Foley moved to Austin in 1977, the progressive country boom years, and became a stalwart in spots like Emmajoe’s, Spellman’s Lounge, Hole in the Wall, and the Austin Outhouse. He grew close there to another star-crossed songwriter, Townes Van Zandt.

Their hard-luck drifter ways drew them together, but their lyrical gifts cemented the relationship.

Blaze and Townes could plumb the depths of human despair in one stanza and pivot to absurd silliness in the next. Foley’s craft shone in such songs as “If I Could Only Fly,” “Clay Pigeons,” and “Election Day,” but missed opportunities abounded. In 1984, he recorded an album in Muscle Shoals, but it didn’t see the light of day.

Willie Nelson and Merle Haggard recorded “If Only I Could Fly,” but it didn’t take off like the duo’s cover of Van Zandt’s “Pancho and Lefty.” Foley remained a hometown hero, though – a songwriter’s songwriter, known for the duct tape holding his boots together and sleeping rough under pool tables.
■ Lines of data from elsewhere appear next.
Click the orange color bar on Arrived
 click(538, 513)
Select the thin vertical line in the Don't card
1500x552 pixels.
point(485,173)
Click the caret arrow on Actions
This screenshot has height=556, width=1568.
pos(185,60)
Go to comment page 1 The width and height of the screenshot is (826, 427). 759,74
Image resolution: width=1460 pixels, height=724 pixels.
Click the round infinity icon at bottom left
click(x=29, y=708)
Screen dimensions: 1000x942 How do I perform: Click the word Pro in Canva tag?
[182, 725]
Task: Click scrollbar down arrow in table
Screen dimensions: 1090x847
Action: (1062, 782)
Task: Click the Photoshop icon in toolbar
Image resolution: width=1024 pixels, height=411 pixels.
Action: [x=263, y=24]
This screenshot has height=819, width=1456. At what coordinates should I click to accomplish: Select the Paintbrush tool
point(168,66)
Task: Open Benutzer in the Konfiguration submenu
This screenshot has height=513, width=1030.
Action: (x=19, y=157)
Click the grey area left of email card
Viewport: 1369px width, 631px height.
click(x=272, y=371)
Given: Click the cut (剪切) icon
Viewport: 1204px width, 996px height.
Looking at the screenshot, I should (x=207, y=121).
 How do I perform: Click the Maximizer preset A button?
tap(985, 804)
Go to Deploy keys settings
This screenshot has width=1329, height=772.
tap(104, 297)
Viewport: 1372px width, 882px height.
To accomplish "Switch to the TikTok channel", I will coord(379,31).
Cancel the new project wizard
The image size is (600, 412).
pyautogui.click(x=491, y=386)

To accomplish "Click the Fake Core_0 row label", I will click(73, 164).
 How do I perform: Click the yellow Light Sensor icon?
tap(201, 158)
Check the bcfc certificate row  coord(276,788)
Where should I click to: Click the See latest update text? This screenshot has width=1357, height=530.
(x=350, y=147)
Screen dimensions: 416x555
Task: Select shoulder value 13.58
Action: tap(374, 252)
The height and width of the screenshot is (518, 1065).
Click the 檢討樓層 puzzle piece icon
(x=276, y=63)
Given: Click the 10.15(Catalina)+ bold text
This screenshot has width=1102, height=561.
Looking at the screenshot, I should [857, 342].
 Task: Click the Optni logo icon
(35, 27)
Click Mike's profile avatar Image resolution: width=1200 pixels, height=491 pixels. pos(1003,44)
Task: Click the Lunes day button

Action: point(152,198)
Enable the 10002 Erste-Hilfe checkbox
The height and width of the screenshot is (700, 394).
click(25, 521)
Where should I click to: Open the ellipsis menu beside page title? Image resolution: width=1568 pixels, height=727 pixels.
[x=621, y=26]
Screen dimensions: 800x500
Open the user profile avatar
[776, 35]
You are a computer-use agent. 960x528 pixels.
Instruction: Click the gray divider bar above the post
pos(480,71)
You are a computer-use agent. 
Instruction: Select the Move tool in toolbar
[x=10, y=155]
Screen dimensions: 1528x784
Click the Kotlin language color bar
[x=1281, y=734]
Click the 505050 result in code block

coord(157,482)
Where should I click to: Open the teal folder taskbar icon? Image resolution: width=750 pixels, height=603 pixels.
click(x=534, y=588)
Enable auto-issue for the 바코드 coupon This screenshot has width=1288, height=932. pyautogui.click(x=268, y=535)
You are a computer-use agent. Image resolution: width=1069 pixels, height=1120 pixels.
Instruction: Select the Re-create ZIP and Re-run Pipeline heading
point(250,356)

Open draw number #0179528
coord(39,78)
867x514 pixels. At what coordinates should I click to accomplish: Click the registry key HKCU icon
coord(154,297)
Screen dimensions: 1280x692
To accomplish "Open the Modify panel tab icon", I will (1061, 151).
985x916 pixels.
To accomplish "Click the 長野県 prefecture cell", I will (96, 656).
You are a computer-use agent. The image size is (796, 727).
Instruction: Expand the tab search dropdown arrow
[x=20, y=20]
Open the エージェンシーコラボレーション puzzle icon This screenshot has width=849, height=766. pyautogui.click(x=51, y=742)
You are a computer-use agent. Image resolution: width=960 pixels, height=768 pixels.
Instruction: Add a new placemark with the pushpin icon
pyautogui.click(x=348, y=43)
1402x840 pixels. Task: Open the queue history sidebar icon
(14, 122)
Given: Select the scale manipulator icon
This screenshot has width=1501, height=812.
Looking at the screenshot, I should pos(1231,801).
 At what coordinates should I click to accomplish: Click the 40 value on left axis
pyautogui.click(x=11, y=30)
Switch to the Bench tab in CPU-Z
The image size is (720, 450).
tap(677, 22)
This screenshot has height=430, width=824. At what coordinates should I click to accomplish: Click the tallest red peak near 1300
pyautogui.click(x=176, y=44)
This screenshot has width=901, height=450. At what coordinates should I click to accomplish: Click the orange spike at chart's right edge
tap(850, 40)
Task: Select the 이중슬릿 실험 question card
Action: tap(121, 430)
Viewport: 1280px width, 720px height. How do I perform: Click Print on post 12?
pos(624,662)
In Feb. 1989, Blaze Foley lost his life in an altercation in South Austin, defending an elderly friend.

Lyle Lovett, John Prine, Gurf Morlix, and Lucinda Williams covered his songs and sung his praises in later years. Ethan Hawke told his story on screen in 2018.

“Live at the Austin Outhouse” captures the city’s poet in his prime – rough and raw and ready.

Sources

Michael Corcoran. Austin Music is a Scene Not a Sound: An Illustrated History of the First 100 Years. Fort Worth: Texas Christian University Press, 2024.

Sybil Rosen. Living in the Woods in a Tree: Remembering Blaze Foley. Denton: University of North Texas Press, 2017.

Cheryl L. Simon and Laurie E. Jasinski in Laurie E. Jasinski, Gary Hartman, Casey Monahan, and Ann T. Smith, eds. The Handbook of Texas Music. Second Edition. Denton, TX: Texas State Historical Association, 2012.